▸ Requisiti dei compiti
1) Secondo l'articolo sull'export di vino, a quanto ammontano gli acquisti dell'Ucraina?
2) Riproduca fedelmente dall'articolo sull'export di vino tutto il passo che parte da "Più ridotti ma" e scende fino a "5% dell’export enologico.".

::: Testo della pagina :::

L’invasione russa ai danni dell’Ucraina genera effetti pesanti sulle imprese agroalimentari italiane: ma non ci sono solo i gravi problemi di approvvigionamento legati ai cereali o ai semi oleosi, girasole in primis. I danni, naturalmente, colpiscono anche il nostro export.

A lanciare l’allarme sul vino è Nomisma, che sottolinea che, nel 2021, la Russia ha importato made in Italy per un valore di 345 milioni di euro, con una crescita del 18% sul 2020, un fatto che ha reso la nostra nazione la prima fornitrice.

Più ridotti ma fortemente in crescita (+200% negli ultimi cinque anni) anche gli acquisti dell’Ucraina: 56 milioni di euro. In sostanza il flusso in uscita ammonta, a poco più di 400 milioni.

Per Francia e Spagna, gli altri top exporter, il pericolo è più ridotto: 217 milioni di euro per i francesi e 146 per gli spagnoli, vale a dire rispettivamente il 2 e il 5% dell’export enologico.

«I danni più consistenti legati a questa tragica guerra sono riconducibili ad alcune denominazioni e categorie di vini italiani. Nel caso dell’Asti Spumante parliamo della potenziale perdita di un quarto dell’export, così come del 20% delle vendite oltre frontiera di spumanti generici italiani o del 13% di vini frizzanti», commenta Denis Pantini, responsabile agroalimentare e Wine monitor di Nomisma -. È infatti risaputo che i consumatori russi e dell’est Europa prediligono le bollicine».

::: Estratti dell'elenco :::

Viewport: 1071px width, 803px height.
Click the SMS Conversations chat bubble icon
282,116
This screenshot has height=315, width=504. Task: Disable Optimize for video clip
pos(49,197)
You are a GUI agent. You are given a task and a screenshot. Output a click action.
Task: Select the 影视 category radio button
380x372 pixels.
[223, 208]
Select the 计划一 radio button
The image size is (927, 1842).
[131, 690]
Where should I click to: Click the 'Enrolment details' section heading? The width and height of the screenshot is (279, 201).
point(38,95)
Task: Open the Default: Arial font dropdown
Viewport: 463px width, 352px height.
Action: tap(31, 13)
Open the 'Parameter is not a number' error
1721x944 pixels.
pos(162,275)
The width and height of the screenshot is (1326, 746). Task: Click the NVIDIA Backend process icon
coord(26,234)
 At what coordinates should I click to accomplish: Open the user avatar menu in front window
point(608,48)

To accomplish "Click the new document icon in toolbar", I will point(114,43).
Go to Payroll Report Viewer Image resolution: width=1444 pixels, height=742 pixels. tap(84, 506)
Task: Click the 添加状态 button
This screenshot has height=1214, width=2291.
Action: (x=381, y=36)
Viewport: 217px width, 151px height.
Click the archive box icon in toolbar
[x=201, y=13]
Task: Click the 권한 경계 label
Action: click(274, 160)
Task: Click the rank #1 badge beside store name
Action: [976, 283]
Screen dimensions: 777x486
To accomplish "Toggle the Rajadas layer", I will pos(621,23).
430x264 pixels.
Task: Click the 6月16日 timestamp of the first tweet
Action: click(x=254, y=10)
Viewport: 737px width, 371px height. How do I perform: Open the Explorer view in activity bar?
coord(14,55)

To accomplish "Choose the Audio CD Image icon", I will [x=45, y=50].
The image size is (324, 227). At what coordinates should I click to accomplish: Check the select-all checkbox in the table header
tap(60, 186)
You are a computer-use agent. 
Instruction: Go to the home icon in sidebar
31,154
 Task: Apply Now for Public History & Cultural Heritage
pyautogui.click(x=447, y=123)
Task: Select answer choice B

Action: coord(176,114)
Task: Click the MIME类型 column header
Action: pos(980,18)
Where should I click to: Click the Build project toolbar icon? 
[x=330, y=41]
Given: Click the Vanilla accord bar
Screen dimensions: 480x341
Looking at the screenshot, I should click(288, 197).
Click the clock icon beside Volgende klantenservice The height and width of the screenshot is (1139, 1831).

:::

▸ Risultati per compito
1) 56 milioni di euro.

2)
Più ridotti ma fortemente in crescita (+200% negli ultimi cinque anni) anche gli acquisti dell’Ucraina: 56 milioni di euro. In sostanza il flusso in uscita ammonta, a poco più di 400 milioni.

Per Francia e Spagna, gli altri top exporter, il pericolo è più ridotto: 217 milioni di euro per i francesi e 146 per gli spagnoli, vale a dire rispettivamente il 2 e il 5% dell’export enologico.